PointNorm-Net: Self-Supervised Normal Prediction of 3D Point Clouds via Multi-Modal Distribution Estimation
Jie Zhang, Minghui Nie, Changqing Zou, Jian Liu, Ligang Liu, Junjie Cao
TL;DR
The paper tackles the challenge of estimating surface normals on real-world 3D point clouds without ground-truth annotations, addressing the domain gap between synthetic training data and real scans. It introduces PointNorm-Net, a self-supervised framework that leverages a three-stage multimodal distribution estimation strategy to identify the major mode of candidate normals, enabling robust normal prediction even at sharp features. The method combines a patch-based normal predictor with a candidate-consensus training objective and custom losses, achieving superior generalization on real Kinect, LiDAR, and TLS datasets while remaining efficient at inference. Its ground-truth sampling theory and multi-sample consensus paradigm offer a general approach that can be integrated with optimization-based or learning-based normal estimation and extended to other self-supervised point-cloud tasks.
Abstract
Although supervised deep normal estimators have recently shown impressive results on synthetic benchmarks, their performance deteriorates significantly in real-world scenarios due to the domain gap between synthetic and real data.

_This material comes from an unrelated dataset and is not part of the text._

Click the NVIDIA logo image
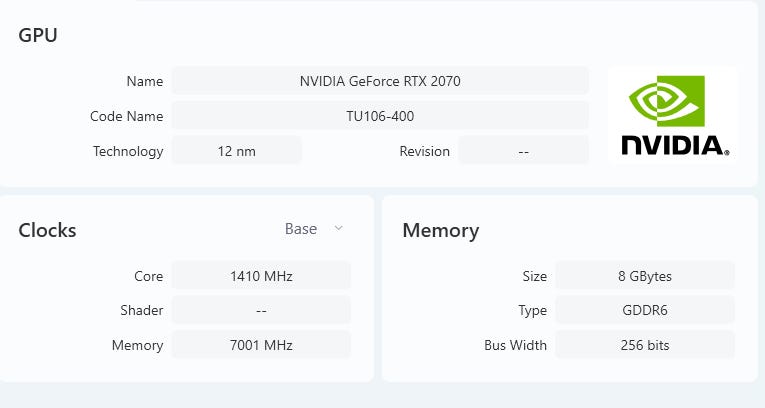Image resolution: width=765 pixels, height=408 pixels. 673,116
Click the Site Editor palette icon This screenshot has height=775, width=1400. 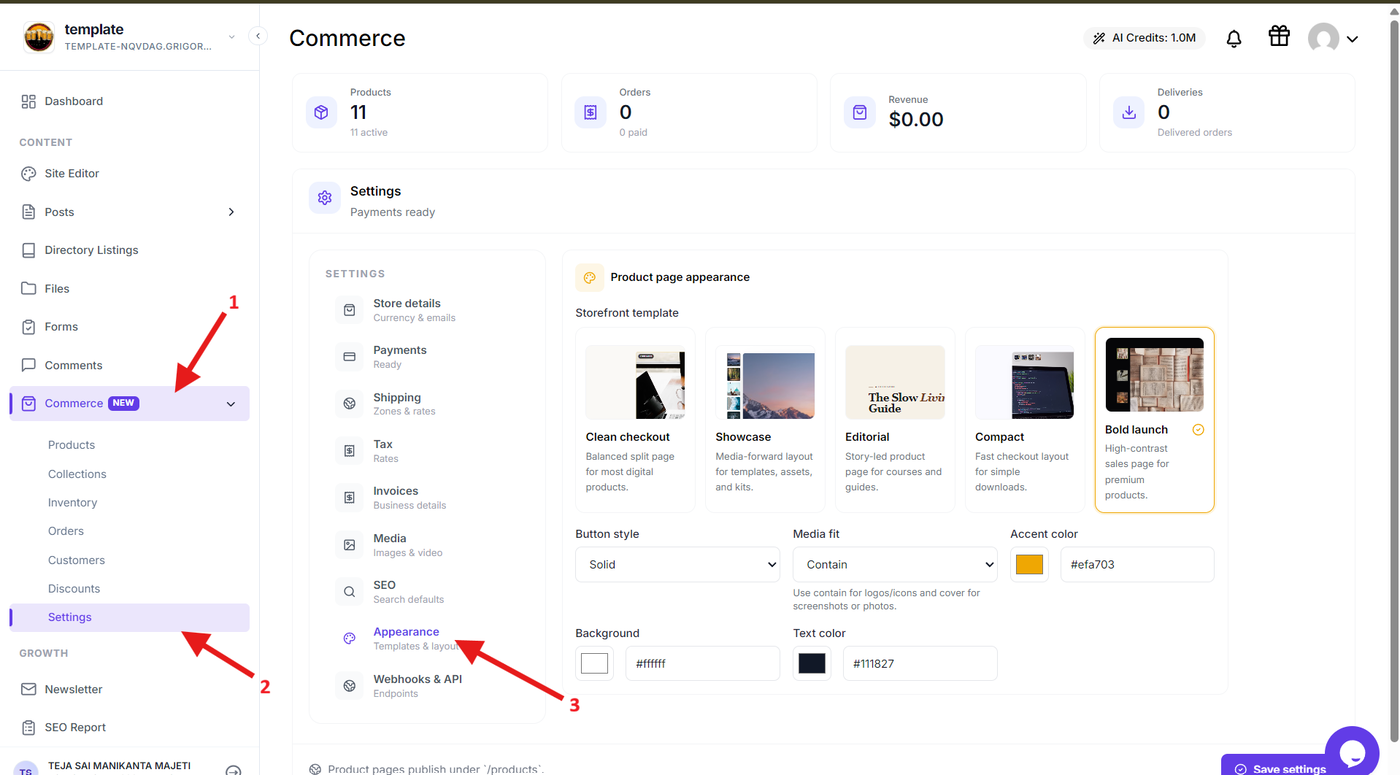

Building high-quality real training data to boost those supervised methods is not trivial because point-wise annotation of normals for varying-scale real-world 3D scenes is a tedious and expensive task. This paper introduces PointNorm-Net, the first self-supervised deep learning framework to tackle this challenge. The key novelty of PointNorm-Net is a three-stage multi-modal normal distribution estimation paradigm that can be integrated into either deep or traditional optimization-based normal estimation frameworks. Extensive experiments show that our method achieves superior generalization and outperforms state-of-the-art conventional and deep learning approaches across three real-world datasets that exhibit distinct characteristics compared to the synthetic training data.